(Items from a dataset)

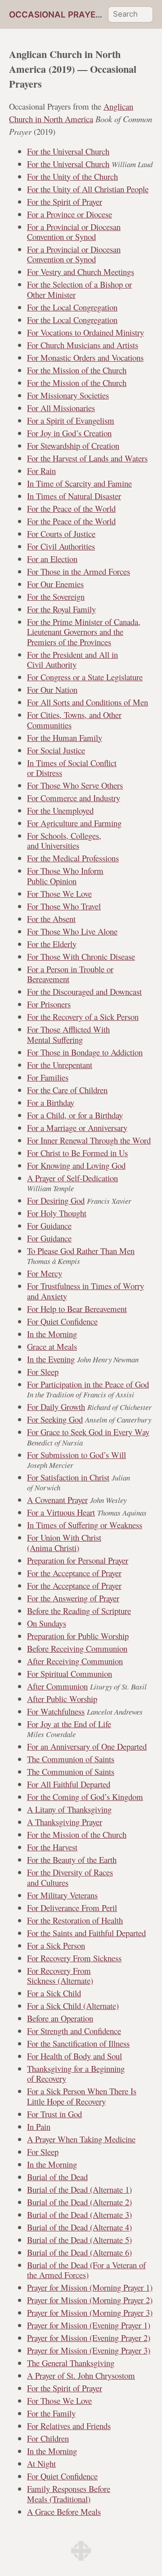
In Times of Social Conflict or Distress (72, 767)
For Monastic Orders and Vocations (85, 357)
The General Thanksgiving (70, 2362)
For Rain (41, 470)
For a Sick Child (54, 1993)
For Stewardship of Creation (73, 445)
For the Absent (51, 918)
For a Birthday (50, 1102)
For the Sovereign (56, 596)
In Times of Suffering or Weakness (84, 1524)
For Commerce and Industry (73, 797)
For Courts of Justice (61, 533)
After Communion (57, 1686)
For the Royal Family (61, 609)
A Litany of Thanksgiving (69, 1809)
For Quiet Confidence (62, 1321)
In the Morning (52, 1333)
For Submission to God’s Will (76, 1454)
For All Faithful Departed (68, 1784)
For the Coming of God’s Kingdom (85, 1796)
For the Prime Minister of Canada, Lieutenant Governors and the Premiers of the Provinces (83, 631)
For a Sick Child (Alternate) (73, 2005)
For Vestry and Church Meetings (80, 271)
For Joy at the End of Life (69, 1723)
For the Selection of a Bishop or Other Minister (79, 289)
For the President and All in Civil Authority (72, 659)
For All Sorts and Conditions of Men (87, 702)
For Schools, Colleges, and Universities (64, 840)
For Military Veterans (62, 1895)
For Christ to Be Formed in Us (77, 1152)
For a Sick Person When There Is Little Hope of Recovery (81, 2095)
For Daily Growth (56, 1406)
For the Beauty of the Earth (72, 1859)
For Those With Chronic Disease (81, 956)
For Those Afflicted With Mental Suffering (68, 1034)
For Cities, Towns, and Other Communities (74, 719)
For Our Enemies (55, 584)
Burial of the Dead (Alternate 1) (79, 2189)
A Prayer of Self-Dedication (72, 1178)
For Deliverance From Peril (72, 1907)
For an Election (52, 558)
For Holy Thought (56, 1213)
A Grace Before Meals (64, 2511)
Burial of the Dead (57, 2176)
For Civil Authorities (61, 546)
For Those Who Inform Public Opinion (65, 875)
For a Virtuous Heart (61, 1512)
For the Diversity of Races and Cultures (70, 1877)
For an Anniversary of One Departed (87, 1746)
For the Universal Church (68, 151)
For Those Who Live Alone (72, 931)
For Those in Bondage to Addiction (85, 1052)
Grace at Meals (52, 1346)
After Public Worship (62, 1698)
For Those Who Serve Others (75, 785)
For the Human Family (64, 737)
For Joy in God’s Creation (69, 433)
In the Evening (51, 1359)
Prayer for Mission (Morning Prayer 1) (90, 2287)
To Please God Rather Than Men (81, 1250)
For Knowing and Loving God (76, 1165)
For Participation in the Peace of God (88, 1384)
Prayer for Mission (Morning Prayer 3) (90, 2312)
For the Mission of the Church (76, 370)
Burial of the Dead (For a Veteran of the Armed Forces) (86, 2269)
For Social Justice (56, 750)
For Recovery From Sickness (74, 1958)
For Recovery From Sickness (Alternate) (60, 1975)
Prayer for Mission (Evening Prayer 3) (88, 2350)
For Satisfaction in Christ (68, 1477)
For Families (47, 1077)
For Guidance (49, 1225)
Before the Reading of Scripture (79, 1610)
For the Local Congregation (72, 307)
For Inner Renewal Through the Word (89, 1140)
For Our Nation (52, 689)
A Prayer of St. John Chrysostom (81, 2375)
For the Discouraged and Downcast (84, 991)
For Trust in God (54, 2113)
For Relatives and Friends (69, 2425)
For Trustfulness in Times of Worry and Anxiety (85, 1290)
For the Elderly (51, 943)
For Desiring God (56, 1200)
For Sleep (42, 1371)
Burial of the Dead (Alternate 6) (79, 2252)
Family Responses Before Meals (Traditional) (68, 2493)
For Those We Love (59, 893)
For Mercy (44, 1273)
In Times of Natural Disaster (74, 495)
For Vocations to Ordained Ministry (85, 332)
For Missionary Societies (68, 395)
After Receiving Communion (75, 1661)
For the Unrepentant (59, 1064)
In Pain (38, 2126)
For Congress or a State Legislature (85, 677)
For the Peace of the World (71, 508)
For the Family (51, 2413)
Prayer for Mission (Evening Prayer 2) (88, 2337)
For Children (48, 2438)
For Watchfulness (56, 1711)
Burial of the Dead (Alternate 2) (79, 2202)
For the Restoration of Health (75, 1920)
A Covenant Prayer (57, 1499)
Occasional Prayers (57, 14)
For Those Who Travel (64, 906)
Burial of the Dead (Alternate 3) (79, 2214)
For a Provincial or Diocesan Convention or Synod (74, 231)
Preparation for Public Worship (78, 1635)
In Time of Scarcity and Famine (79, 483)
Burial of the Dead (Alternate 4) (79, 2227)
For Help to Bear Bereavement (77, 1308)
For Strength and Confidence (74, 2030)
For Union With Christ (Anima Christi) (64, 1542)
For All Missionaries (61, 407)
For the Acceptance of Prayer (74, 1572)
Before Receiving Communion (77, 1648)
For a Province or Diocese (69, 214)
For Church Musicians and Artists (82, 344)
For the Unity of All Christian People (87, 189)
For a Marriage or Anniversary (77, 1127)
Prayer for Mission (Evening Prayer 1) (88, 2325)
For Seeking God (55, 1419)
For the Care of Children (67, 1089)
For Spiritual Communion (69, 1673)
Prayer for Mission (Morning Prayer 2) (90, 2300)
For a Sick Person (56, 1945)
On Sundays (46, 1623)
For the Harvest (52, 1847)
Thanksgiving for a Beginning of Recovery (76, 2073)
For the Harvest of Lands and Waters (87, 458)
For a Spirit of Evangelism (70, 420)
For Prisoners (49, 1004)
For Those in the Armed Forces (78, 571)
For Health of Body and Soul (74, 2056)
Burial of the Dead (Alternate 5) (79, 2239)
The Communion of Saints (70, 1759)
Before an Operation (60, 2018)
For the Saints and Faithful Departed (86, 1932)
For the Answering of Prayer (73, 1598)
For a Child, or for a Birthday (75, 1115)
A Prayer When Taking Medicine (81, 2139)
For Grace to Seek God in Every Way (88, 1431)
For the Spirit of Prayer (64, 201)
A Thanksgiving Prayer (64, 1821)
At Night (41, 2463)
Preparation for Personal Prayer (77, 1560)
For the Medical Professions (73, 858)
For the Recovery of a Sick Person (83, 1016)
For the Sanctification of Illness (78, 2043)
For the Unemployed (60, 810)
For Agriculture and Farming (74, 823)
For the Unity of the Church (72, 176)
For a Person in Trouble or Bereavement (70, 973)
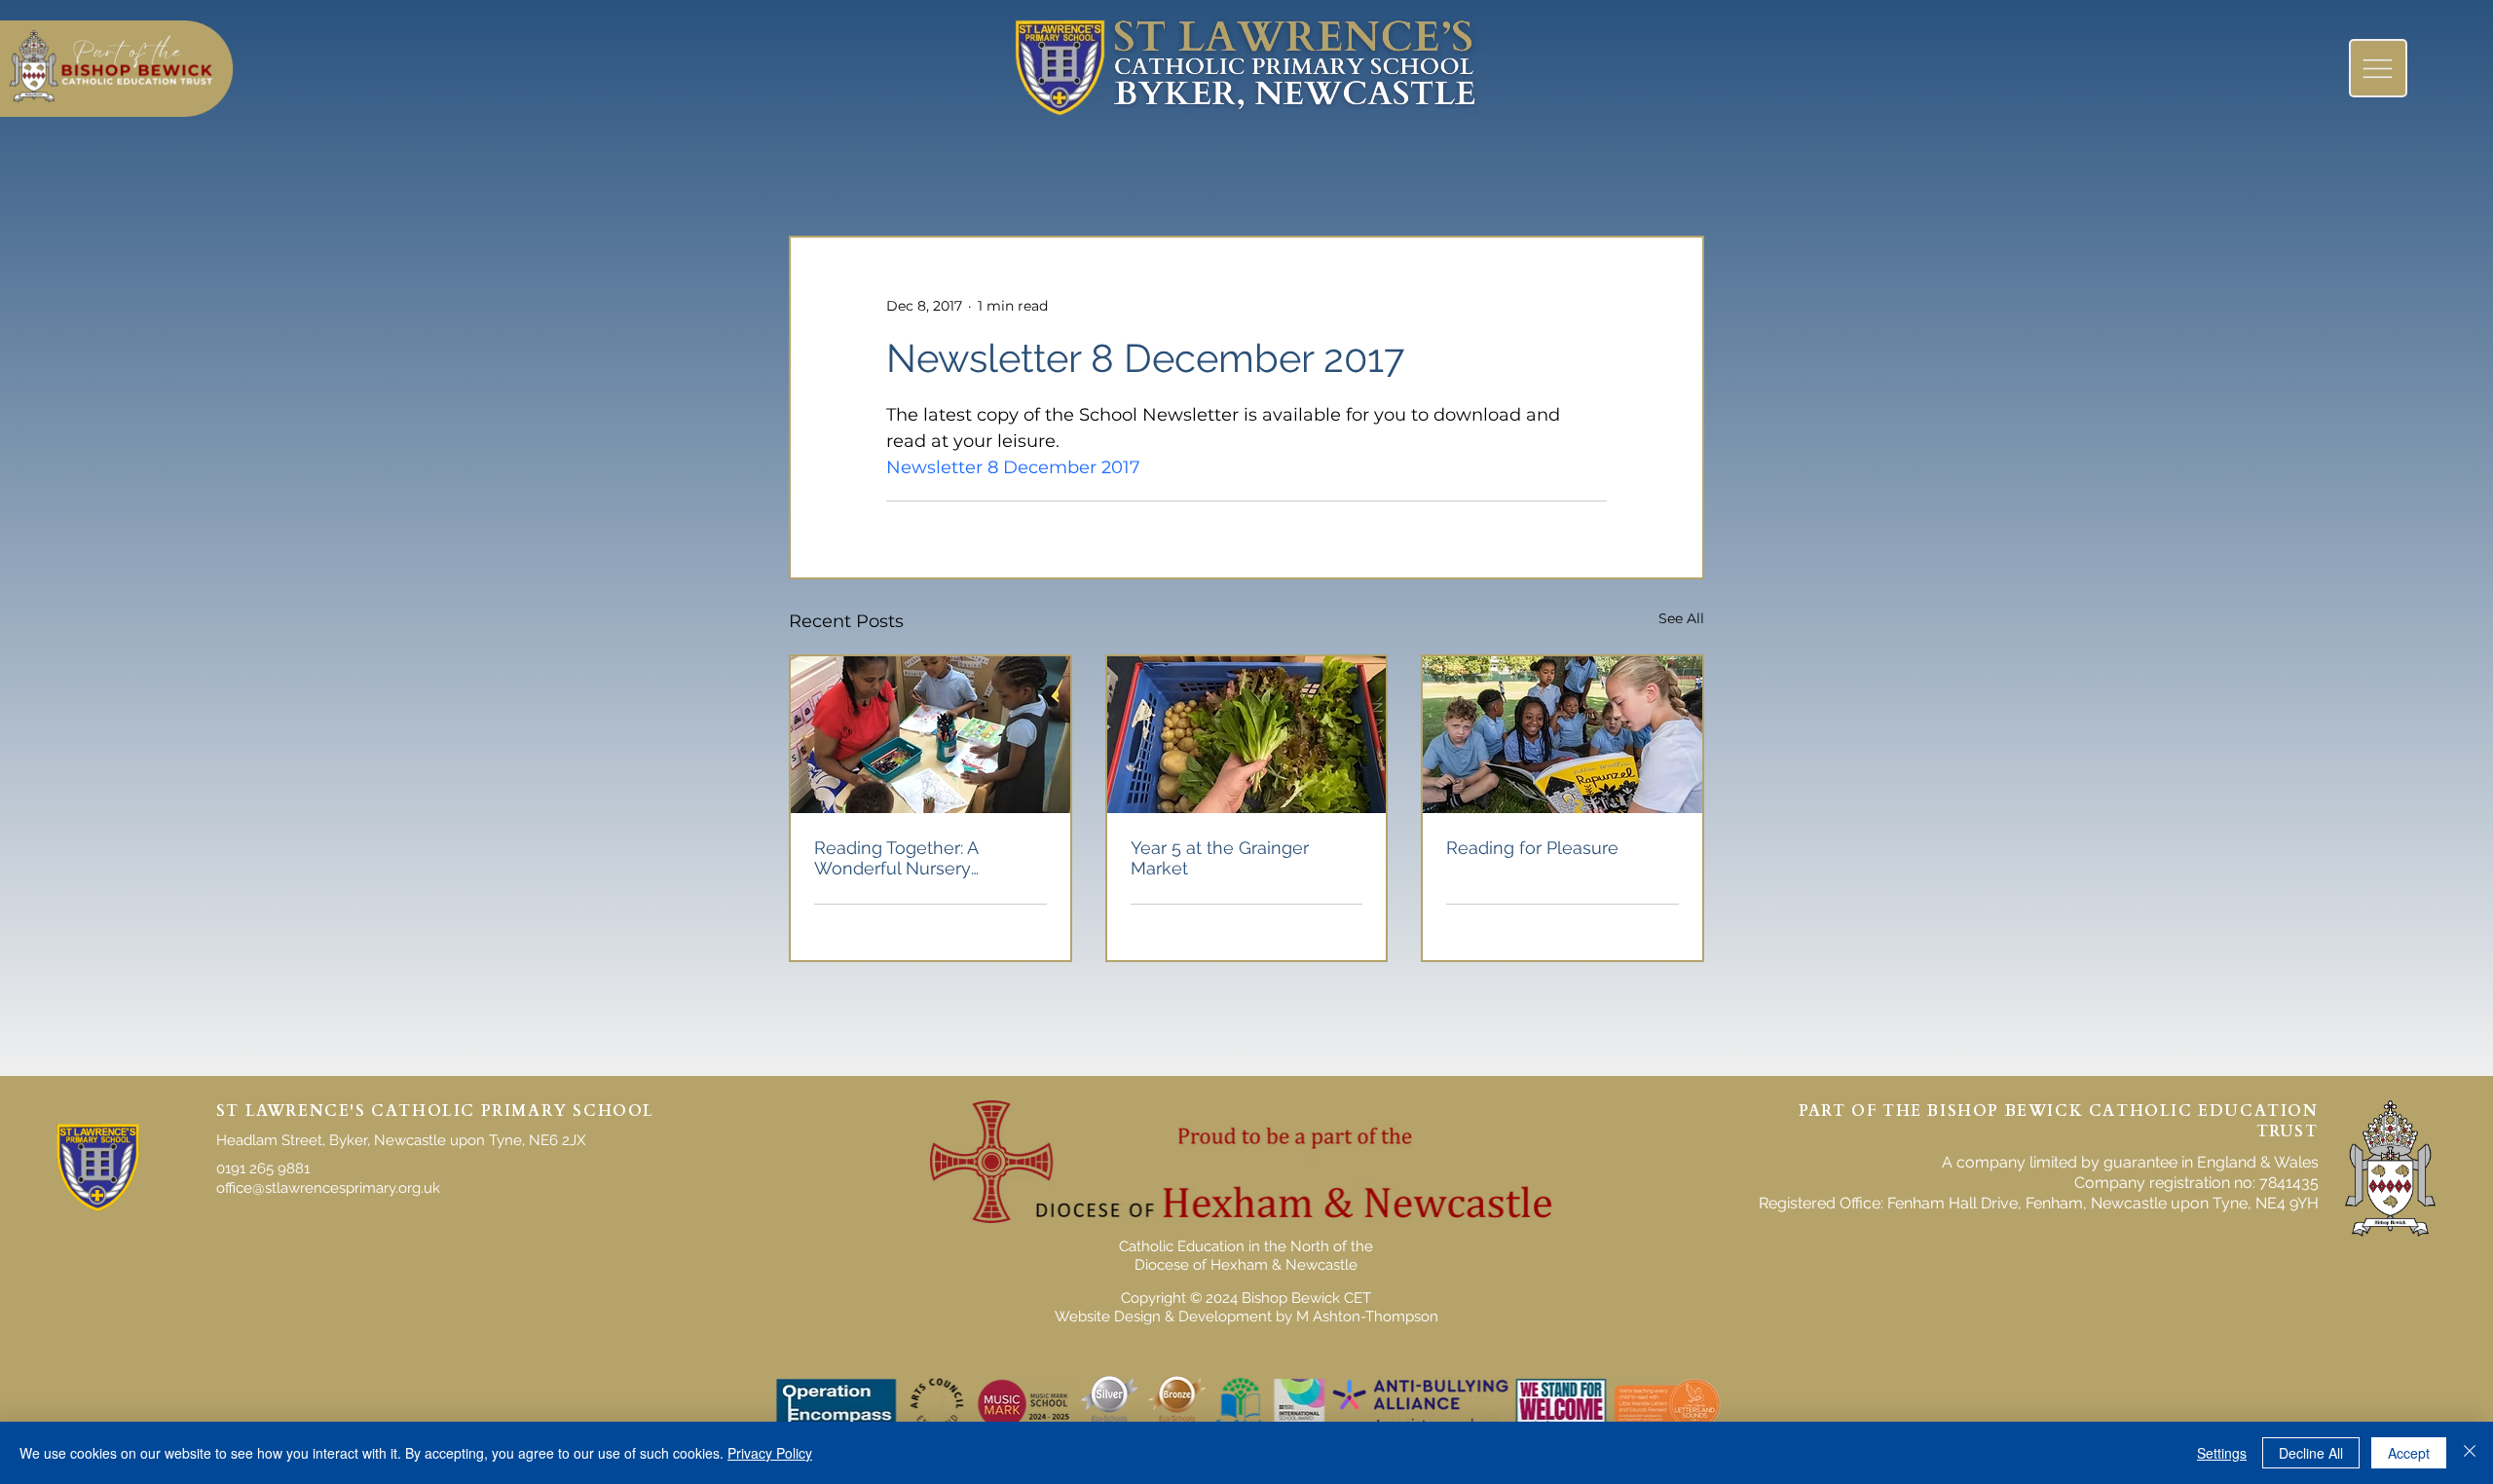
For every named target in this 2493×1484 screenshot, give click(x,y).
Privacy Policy (769, 1453)
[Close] (2469, 1452)
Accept (2409, 1453)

**What you have to do**
Every line from the one containing "For the Unity of the Church (72, 176)" through the last line of the data, both included, is to be repeated exactly; the pictures are to be left out.

**Completed task**
For the Unity of the Church (72, 176)
For a Person in Trouble or Bereavement (70, 973)
For every named target in this 2493×1484 screenshot, give click(x,y).
Privacy Policy (769, 1453)
[Close] (2469, 1452)
Accept (2409, 1453)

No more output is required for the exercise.